L’ami Ricoré se met à souffler du pif, un peu comme le fait Béru lorsqu’il est affairé. Avec l’éteignoir de cierges qui lui tient lieu de lunettes de soleil, il est paré pour le pompage d’oxygène en accéléré. Il fouit, le gars ! Tu dirais un boxeur qui s’est mis un oreiller dans la clape en guise de protège-dents.

Il examine le mur, les bouts de papelard figurant sur le compteur, ceux qui gisent au sol. Obstiné chercheur de truffes. Sanglier survolté ! Cherche, cherche, neveu de l’Oncle Tom auquel il ne manque aucune case ! Cherche, puisque tu as l’instinct qui te mène.

Ma pomme, je pense au pauvre clodo qui gît dehors, à deux cents mètres à peine dans ses guenilles. Saigné goret, le pauvre homme à l’identité quotidiennement renouvelée. Que savait-il de si grave qu’on n’ait pas hésité à le mettre à mort pour s’assurer de son silence (tournure de phrase à la con, en vigueur dans les polars chichoit).

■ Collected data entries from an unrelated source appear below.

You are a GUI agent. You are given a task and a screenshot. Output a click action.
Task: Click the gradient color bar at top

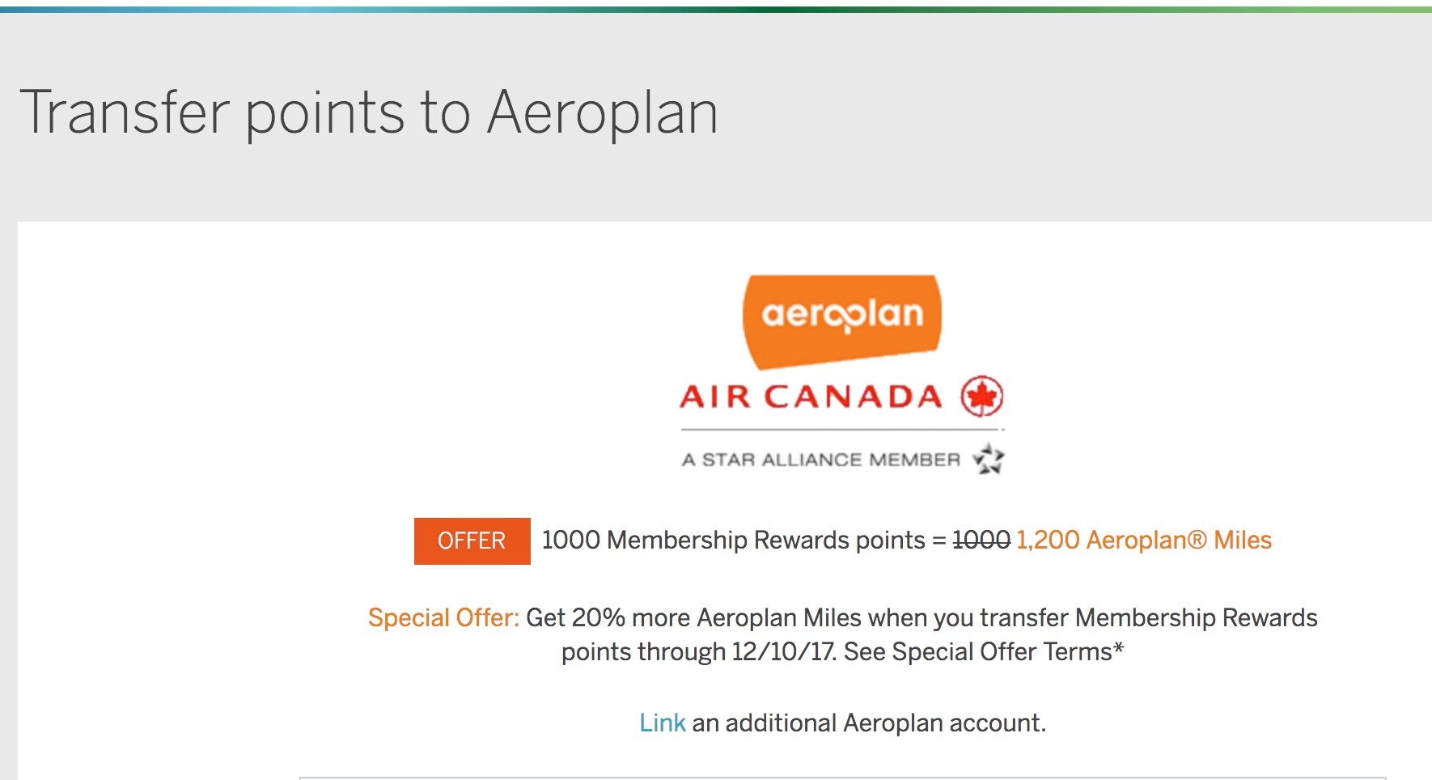[x=716, y=10]
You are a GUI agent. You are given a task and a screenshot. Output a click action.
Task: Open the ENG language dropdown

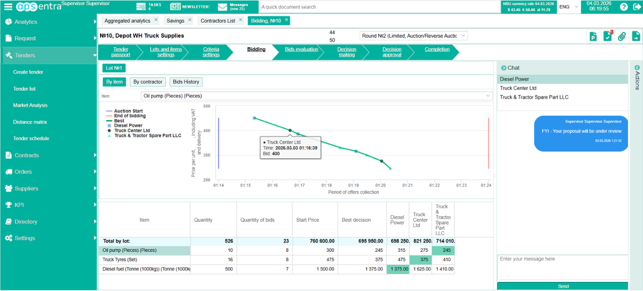pyautogui.click(x=569, y=7)
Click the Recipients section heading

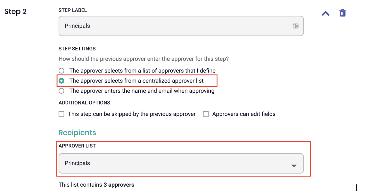pos(77,133)
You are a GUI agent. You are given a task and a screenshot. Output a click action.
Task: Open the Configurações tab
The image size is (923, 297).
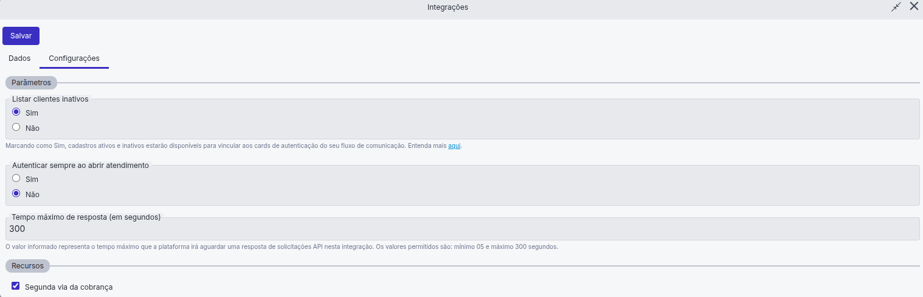[x=74, y=58]
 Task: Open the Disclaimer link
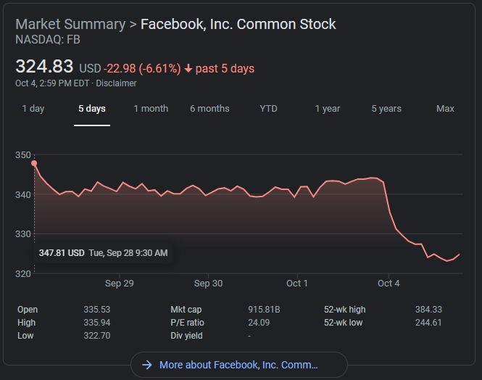[x=116, y=83]
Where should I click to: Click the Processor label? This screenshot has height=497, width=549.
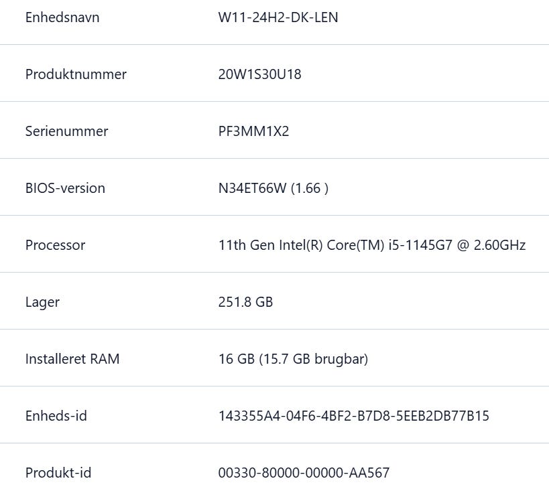click(55, 245)
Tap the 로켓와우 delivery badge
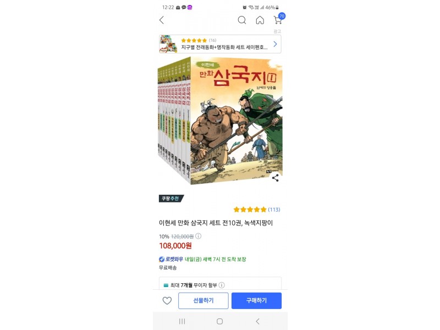The height and width of the screenshot is (330, 440). pos(171,259)
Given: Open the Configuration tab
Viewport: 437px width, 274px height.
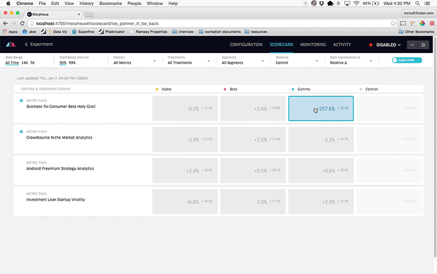Looking at the screenshot, I should click(x=246, y=45).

J’évoque également le départ précipité de maître Krackzyblum. Cet avocat faisandé m’avertit qu’on veut me tuer et s’esbigne peu après, au grand dam (autre expression hautement merdico-conventionnelle) de sa secrétaire-concubine. Son départ précipité est-il en rapport avec l’avertissement qu’il est venu me donner à la maison ?

— Tu brûles, grand ? murmuré-je distraitement.

Il renfrogne un « zob » pas engageant.

Cet appartement pue le rance, la pouillerie, le vin répandu, donc vaguement le dégueulis. C’est d’une effroyable tristesse. Je comprends que la Maryse n’ait pu s’y attarder longtemps. La cellule qu’elle occupait à sa centrale devait être plus joyce !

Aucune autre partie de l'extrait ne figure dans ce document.